There are a surprising number of rules surrounding signatures on anesthesia records. Tony Mira, founder of MiraMed's Anesthesia Business Consultants, provided tips for anesthesia providers to avoid problems with these signatures in an April 8 blog post.
Here are six insights to remember to avoid problems in the auditing and payment process:
1. Anything deemed a medical record requires a provider signature — records such as progress notes, round notes, labor epidural records, critical care notes, consult reports, and evaluation and management reports should all be signed by the anesthesia practitioner who provided the service.
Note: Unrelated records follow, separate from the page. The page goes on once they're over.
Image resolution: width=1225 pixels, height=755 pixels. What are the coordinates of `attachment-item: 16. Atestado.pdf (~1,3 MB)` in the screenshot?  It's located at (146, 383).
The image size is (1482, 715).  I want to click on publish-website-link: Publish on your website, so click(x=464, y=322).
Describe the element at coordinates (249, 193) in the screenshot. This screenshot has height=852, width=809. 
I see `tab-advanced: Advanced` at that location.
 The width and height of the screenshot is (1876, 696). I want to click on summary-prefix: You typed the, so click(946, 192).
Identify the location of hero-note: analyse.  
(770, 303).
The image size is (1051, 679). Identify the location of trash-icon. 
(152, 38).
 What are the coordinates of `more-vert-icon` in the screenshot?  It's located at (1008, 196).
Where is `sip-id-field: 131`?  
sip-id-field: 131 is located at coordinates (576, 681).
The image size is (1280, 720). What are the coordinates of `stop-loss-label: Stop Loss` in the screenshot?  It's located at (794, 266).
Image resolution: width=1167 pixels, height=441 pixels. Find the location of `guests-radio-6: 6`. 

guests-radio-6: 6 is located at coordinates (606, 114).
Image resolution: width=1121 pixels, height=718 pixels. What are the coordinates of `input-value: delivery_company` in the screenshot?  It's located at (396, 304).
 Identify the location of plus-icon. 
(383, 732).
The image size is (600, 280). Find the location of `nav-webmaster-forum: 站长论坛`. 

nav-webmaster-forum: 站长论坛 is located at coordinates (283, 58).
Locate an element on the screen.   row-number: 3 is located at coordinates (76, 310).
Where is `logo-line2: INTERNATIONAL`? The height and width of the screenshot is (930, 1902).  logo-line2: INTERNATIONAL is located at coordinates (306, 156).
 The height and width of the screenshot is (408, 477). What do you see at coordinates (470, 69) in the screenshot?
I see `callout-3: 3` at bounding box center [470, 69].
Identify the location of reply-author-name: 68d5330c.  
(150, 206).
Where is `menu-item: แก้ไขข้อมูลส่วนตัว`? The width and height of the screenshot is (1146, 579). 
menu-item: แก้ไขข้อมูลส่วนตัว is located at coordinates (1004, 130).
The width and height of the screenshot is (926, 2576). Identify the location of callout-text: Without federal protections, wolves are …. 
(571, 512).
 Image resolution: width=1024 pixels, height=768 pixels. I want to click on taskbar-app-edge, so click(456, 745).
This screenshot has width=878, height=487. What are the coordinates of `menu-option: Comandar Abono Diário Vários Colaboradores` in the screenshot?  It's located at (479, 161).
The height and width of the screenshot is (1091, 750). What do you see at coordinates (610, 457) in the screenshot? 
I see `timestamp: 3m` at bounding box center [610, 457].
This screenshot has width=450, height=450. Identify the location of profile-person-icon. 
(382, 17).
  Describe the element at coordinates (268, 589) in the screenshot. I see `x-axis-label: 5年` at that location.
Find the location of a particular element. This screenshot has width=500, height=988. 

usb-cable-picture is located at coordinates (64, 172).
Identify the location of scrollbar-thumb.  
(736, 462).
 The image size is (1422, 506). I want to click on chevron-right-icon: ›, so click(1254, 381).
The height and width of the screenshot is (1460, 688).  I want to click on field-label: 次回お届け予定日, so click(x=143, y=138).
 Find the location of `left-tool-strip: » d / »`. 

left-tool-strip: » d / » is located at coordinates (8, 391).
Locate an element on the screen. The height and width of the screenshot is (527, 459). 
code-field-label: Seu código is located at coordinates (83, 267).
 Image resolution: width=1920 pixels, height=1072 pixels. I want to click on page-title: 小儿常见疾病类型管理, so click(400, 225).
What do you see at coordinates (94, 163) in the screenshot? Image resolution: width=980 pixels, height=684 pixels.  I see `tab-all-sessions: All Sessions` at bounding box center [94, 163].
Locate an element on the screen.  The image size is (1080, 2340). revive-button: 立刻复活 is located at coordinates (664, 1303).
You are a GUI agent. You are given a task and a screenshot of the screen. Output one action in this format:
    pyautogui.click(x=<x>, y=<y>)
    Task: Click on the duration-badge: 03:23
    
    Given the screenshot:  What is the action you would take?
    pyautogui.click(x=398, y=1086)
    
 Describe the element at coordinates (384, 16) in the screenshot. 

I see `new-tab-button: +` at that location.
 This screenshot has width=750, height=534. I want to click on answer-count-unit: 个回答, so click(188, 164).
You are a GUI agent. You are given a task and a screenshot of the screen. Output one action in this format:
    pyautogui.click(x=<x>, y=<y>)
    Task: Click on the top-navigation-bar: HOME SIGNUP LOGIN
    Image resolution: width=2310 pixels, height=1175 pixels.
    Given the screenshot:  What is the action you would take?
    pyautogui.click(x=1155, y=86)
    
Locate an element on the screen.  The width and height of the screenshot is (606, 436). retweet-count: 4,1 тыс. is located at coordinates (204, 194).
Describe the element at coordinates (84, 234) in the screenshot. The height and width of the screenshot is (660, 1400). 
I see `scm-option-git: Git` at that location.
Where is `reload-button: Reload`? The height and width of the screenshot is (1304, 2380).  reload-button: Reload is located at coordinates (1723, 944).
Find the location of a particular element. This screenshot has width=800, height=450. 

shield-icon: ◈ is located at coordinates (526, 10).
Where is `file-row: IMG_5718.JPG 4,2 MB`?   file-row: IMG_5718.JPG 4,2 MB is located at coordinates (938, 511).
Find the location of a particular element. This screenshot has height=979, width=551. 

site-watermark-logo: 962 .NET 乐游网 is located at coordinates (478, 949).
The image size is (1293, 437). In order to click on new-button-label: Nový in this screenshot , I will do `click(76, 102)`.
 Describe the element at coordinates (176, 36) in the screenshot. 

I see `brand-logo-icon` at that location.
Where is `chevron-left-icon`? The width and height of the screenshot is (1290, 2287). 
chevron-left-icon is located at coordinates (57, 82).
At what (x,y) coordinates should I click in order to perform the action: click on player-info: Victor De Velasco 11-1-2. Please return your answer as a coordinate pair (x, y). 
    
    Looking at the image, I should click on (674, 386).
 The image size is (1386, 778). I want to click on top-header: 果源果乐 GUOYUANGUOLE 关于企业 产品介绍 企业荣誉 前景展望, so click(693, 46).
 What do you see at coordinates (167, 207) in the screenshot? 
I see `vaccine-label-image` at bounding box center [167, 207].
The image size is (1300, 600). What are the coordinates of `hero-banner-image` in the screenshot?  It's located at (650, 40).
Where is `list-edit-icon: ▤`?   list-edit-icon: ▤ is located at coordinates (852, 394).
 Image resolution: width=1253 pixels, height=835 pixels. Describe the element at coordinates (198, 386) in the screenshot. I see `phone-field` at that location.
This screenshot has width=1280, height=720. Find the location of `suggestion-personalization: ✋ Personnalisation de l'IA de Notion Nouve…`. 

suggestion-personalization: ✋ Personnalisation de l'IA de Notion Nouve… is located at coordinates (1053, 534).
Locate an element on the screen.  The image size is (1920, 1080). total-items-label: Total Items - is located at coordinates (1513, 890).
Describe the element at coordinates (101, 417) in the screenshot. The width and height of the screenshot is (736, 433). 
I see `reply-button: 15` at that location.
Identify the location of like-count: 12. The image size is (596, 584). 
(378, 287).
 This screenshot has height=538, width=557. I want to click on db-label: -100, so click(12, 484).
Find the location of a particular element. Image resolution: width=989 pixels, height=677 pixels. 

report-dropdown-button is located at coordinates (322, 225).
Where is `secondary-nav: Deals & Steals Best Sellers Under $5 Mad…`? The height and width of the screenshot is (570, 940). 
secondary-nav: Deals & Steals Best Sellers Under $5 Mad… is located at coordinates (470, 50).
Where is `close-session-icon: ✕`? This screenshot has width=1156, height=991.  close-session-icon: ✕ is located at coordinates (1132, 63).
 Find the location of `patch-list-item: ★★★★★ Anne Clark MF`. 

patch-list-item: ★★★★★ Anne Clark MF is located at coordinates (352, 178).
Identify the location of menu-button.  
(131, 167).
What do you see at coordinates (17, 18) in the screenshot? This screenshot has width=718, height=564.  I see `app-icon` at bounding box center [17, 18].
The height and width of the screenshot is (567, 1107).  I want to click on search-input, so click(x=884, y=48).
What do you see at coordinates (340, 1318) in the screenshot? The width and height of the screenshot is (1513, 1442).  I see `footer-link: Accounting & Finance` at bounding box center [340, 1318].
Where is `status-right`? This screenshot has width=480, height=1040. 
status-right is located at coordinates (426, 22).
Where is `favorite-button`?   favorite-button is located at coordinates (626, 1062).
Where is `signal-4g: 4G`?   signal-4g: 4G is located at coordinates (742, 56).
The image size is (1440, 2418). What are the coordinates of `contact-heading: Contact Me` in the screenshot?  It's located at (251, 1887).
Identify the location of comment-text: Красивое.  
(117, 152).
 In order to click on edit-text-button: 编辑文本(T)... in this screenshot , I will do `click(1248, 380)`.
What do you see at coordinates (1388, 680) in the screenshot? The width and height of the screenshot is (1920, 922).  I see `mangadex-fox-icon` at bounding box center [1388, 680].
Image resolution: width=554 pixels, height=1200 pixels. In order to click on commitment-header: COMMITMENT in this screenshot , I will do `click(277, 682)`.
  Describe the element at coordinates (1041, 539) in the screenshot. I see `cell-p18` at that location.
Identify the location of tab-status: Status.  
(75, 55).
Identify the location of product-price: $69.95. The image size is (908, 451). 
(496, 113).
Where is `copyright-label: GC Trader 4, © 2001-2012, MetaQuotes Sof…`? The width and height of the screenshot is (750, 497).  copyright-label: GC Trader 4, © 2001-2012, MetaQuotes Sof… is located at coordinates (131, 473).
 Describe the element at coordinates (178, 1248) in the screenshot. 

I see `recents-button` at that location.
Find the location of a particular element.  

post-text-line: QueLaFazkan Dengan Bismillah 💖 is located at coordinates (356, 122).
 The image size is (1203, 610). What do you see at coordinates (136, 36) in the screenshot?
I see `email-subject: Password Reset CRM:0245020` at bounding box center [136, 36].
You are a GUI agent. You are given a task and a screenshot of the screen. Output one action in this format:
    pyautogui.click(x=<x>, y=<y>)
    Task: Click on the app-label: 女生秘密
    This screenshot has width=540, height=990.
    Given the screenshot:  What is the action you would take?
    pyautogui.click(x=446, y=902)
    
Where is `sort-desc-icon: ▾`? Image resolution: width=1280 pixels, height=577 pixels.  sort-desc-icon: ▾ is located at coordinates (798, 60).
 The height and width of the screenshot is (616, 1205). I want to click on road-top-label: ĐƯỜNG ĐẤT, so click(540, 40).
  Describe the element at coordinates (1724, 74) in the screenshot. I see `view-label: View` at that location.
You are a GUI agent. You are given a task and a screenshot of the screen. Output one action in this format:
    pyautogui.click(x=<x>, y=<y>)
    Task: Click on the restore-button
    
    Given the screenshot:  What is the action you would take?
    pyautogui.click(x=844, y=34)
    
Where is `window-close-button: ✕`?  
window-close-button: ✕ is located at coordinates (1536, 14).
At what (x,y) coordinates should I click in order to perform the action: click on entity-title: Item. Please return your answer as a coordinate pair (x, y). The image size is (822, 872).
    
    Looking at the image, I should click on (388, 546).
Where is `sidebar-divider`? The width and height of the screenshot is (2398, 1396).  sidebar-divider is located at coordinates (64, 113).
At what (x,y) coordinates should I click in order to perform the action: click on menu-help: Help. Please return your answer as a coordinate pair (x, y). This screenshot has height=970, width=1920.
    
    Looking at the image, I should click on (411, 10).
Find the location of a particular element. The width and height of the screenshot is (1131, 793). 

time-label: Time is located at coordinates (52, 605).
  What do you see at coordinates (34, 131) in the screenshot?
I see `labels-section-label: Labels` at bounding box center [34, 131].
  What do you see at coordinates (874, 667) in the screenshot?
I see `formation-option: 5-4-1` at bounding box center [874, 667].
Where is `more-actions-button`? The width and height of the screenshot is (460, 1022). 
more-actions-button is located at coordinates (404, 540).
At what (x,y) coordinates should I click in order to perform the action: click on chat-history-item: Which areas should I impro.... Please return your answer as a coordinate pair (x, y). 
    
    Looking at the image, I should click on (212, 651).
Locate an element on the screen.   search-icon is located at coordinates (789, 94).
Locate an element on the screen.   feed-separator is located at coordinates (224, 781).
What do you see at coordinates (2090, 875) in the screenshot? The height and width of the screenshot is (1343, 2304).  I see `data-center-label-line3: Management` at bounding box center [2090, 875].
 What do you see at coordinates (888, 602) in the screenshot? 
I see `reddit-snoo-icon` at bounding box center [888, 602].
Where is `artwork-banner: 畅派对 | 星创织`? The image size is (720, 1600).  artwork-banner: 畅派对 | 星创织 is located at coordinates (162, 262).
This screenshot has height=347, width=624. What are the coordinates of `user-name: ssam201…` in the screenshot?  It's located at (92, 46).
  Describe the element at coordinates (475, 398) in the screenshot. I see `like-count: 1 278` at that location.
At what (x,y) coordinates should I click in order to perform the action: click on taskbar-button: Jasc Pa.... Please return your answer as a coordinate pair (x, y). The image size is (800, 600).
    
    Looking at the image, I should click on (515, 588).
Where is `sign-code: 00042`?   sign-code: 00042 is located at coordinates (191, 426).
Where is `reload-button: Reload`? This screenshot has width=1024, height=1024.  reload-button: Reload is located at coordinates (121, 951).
2. Pain block notes contained within the anesthesia record do not need to be signed separately if there is an indication of who performed the block.
3. Medical records should only be signed by the anesthesia practitioner who provided care in the case, not ancillary staff or a scribe on behalf of the provider.
4. All anesthesia providers on a case must sign, including:
- The medically directing anesthesiologist and the medically directed certified registered nurse anesthetist or anesthesiologist assistant
- The provider who initiated care and the provider who came in to relieve
- The teaching anesthesia provider and the resident or student registered nurse anesthetist
5. For electronic signatures, providers must ensure that it is specifically deemed by the facility as an approved "electronic signature" and that the EMR system can capture signatures of multiple providers. Providers should also ensure the signature field and functionality align with Medicare expectations.
6. For hard-copy records, the signature must include at least the first letter of the provider's first name and full last name, per Medicare rules. The signature must also be legible to the extent where it can be matched to the name appearing on the claim form.